Yeah virtual network gateways in Azure are probably the lamest feature ever. Takes literally 40+ minutes to provision one. I've worked about 2+ years on Azure and 5-6 months on AWS and while they both of course have their pros and cons, I prefer AWS for things like this. I do love ARM templates though. <3

CloudNetworking · on Jan 17, 2019

Disclaimer: I have worked for Azure in the past -not anymore- and specifically in networking.

There's a few things I agree (the UI, even though I like it more than the AWS UI, is not my all time favourite GUI application) and others I disagree, but I wanted to correct some things about your specific example as I'm sure you'll find the information useful:

> In Azure, I'd use expressroute, add the Expressroute circuit to a Subscription,

Anything you create is created inside a subscription and those are not separate steps.

> add a gateway for that, and then an additional gateway for each VPC equivalent,

That's accurate and by design. Each VNet needs their ExpressRoute gateway - that's unless you peer those VNets, then you can use the "hub vnet"'s gateway for all of them, e.g.: https://docs.microsoft.com/en-us/azure/architecture/referenc...

> create an authorization key for each 'VPC' equivalent and sync them,

Only if those VNets belong to other subscriptions, that's why you have to authorize them as the owner of the ExpressRoute. Depending on how your company has structured their access to Azure (they might have a subscription only for ER circuits, I've seen that a few times) you'll need to do this or not.
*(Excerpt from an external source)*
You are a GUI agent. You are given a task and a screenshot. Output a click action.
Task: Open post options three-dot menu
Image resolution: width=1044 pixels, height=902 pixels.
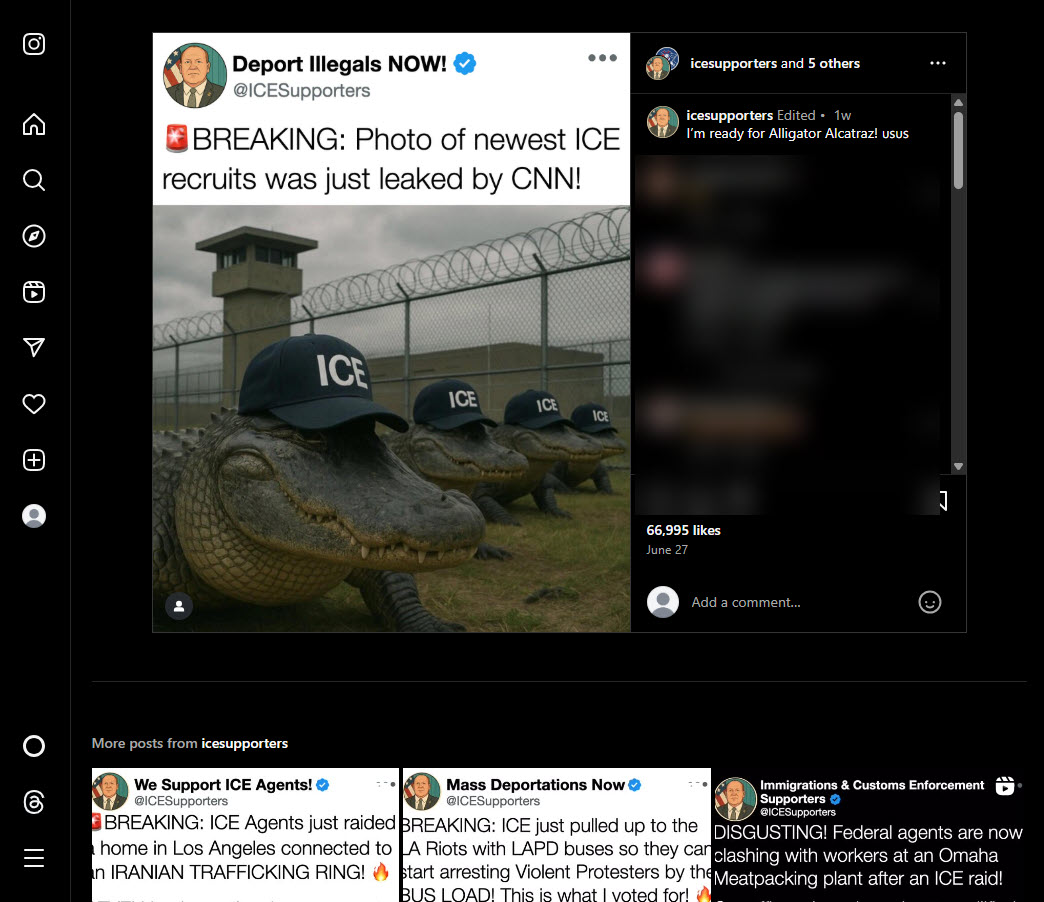click(x=937, y=63)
> and then define routing per gateway.

Not sure what you mean by "define routing". ExpressRoute uses BGP and learns routes from on-prem and from the VNet itself.

> Then when you go in to trace the network path ICMP is blocked.

ICMP is not forwarded by the Azure Load Balancer, but the load balancer is not in the path of traffic between on-premises and your VNets. You totally be able to traceroute to/from on-prem in an ExpressRoute scenario.

Also, as per the transit gateway I believe the equivalent might be the Virtual Want https://docs.microsoft.com/en-us/azure/virtual-wan/virtual-w... but I haven't really dug much into it yet. As far as I'm aware it doesn't support ExpressRoute at the moment.

All in all I believe your opinion is biased due to what you're used to (unconscious bias, plz don't get me wrong). I had the similar feeling when going to AWS, but after using it daily for some time you see the rationale behind the (different) product design decisions. We're humans, that's how our brain works! :)

Now on the other hand, I've got this daily AWS exposure for the last few months and it's very similar networking-wise. Heck, I even guessed existing features based on troubleshooting + my previous Azure knowledge (I'm looking at you "Src dst check" https://docs.aws.amazon.com/AWSEC2/latest/UserGuide/using-en... - AKA "IP Forwarding" in Azure).

benmanns · on Jan 16, 2019

NAT gateways are one of the things that blindsided me on the whole "serverless" idea for hobby projects. To have a Lambda function with access to the outside world and your private network resources your $0.01/month function becomes a $35/month+ expense if you don't want to manage your own t2 NAT instance (and required patches, upgrades, scaling, monitoring, etc).

See https://forums.aws.amazon.com/thread.jspa?threadID=234959

iheartpotatoes · on Jan 17, 2019

There are a bunch of microcharges like this that pop up, but reading your thread are you sure AWS is right for your application? You essentially can't afford it and want a free tier and near-free access? That seems a bit unrealistic. Maybe lambda isn't the right solution?

sudhirj · on Jan 17, 2019

Lambda isn't the problem here, the private network (subnet) is. Basically default to public subnet with security groups configured for your incoming connections.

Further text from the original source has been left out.